Problem requirements: Each line below that carries the string "Choose" must appear in the answer.

Excerpted records:

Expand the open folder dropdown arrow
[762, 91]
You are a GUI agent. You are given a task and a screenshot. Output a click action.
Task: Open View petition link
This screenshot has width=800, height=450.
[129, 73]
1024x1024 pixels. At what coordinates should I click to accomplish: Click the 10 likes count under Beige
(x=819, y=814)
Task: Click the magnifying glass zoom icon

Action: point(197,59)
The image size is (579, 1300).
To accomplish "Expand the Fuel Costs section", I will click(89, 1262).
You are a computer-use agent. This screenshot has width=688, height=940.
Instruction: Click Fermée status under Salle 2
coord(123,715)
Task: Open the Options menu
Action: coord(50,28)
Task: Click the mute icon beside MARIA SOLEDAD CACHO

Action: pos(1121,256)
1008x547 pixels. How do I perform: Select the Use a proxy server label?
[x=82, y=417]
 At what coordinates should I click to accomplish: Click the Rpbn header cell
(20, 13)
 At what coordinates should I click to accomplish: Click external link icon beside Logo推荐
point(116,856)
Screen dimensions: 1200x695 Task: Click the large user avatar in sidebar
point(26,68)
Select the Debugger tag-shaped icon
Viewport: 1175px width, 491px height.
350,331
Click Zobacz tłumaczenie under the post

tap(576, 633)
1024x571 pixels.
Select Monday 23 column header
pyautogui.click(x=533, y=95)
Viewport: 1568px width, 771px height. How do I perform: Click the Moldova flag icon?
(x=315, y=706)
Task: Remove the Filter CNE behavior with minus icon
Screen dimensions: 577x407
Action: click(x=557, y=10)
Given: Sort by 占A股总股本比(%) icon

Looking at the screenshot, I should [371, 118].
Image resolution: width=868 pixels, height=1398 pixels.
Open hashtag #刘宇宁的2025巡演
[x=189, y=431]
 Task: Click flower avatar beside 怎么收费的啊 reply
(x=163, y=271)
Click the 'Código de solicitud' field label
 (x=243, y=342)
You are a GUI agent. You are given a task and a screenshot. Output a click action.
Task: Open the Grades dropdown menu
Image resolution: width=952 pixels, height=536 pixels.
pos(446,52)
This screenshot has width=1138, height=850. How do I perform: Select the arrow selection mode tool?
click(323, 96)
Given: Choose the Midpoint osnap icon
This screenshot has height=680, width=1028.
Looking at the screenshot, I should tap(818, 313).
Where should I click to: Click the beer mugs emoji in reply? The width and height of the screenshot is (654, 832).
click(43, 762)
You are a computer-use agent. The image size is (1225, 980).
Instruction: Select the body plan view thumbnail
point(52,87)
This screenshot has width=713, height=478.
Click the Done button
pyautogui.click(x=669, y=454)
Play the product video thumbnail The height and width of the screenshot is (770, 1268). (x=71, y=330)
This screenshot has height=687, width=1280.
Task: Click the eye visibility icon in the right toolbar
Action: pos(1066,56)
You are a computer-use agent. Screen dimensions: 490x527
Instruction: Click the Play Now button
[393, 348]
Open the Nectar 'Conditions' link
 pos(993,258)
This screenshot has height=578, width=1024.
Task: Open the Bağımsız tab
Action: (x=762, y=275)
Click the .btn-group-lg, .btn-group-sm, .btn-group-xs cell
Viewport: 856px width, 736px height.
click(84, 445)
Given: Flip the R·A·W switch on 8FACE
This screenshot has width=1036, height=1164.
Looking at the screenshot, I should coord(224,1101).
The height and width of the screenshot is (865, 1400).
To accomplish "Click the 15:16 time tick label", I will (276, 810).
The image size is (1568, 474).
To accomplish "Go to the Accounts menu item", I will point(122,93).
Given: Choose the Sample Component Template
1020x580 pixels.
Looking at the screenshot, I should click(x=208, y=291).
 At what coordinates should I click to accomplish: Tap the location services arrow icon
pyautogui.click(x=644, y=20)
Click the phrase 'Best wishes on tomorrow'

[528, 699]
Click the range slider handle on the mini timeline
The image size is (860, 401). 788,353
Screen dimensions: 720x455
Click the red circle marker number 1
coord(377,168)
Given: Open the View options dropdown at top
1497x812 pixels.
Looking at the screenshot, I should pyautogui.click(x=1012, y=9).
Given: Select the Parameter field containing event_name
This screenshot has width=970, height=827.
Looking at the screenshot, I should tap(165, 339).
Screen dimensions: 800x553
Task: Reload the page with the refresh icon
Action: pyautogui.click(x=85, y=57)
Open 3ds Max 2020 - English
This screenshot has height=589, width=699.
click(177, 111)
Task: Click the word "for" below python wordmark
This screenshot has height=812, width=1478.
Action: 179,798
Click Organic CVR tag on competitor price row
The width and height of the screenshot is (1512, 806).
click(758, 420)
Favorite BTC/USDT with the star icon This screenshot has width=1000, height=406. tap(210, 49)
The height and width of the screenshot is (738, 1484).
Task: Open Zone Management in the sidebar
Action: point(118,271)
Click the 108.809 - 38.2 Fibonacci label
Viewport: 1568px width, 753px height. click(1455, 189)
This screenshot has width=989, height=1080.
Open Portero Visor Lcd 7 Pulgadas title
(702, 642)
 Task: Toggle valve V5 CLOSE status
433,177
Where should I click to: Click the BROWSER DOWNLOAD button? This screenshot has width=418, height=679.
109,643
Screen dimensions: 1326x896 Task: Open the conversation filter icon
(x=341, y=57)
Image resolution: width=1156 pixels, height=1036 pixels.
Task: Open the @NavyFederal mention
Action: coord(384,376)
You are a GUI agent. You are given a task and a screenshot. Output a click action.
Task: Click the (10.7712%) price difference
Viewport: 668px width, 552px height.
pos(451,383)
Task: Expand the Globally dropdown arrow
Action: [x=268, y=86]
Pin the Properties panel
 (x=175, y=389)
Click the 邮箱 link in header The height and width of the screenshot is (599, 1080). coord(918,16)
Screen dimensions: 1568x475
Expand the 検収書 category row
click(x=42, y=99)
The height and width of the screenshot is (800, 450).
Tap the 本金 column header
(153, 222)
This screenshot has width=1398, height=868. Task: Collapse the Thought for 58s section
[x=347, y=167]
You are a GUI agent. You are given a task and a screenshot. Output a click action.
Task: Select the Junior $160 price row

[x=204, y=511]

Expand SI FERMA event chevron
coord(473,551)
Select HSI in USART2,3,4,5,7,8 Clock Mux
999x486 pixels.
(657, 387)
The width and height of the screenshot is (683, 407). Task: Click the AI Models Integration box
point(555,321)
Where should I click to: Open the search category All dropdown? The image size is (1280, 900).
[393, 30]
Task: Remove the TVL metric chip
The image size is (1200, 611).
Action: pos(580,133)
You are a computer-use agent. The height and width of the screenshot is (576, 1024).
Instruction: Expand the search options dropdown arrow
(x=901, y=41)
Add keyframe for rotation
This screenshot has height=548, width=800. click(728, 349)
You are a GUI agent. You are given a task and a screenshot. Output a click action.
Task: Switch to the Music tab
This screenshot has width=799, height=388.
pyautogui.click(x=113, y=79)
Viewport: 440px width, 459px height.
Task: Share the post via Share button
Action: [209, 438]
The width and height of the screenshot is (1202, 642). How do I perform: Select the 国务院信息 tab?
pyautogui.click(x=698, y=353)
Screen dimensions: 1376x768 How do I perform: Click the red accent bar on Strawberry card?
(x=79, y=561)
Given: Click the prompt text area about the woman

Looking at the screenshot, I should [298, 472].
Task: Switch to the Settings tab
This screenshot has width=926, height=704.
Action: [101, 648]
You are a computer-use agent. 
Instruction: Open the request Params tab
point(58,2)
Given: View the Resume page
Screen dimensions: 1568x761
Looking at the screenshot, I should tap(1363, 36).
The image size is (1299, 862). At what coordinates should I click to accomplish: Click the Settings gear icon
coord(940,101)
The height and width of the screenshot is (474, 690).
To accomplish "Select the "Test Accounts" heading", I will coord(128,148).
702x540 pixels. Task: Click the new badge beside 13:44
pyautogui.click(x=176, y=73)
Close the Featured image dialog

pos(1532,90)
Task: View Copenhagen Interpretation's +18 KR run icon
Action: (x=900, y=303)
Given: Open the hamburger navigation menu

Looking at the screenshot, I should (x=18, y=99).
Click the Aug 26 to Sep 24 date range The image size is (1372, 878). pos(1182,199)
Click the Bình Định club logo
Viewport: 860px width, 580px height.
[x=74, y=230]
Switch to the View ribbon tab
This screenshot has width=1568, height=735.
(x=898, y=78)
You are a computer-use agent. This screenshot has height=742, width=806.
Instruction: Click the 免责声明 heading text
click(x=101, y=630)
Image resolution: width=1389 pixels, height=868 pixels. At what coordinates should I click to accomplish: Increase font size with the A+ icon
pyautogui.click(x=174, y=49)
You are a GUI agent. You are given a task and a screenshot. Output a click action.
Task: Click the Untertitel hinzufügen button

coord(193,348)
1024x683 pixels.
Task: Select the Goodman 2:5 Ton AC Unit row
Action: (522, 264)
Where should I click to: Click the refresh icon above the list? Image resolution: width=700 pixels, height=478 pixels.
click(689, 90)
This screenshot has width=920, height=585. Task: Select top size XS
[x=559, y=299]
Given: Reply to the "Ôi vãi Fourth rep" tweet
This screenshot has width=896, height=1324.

Result of this task:
Given: Choose the Midpoint osnap icon
Given: Choose the Sample Component Template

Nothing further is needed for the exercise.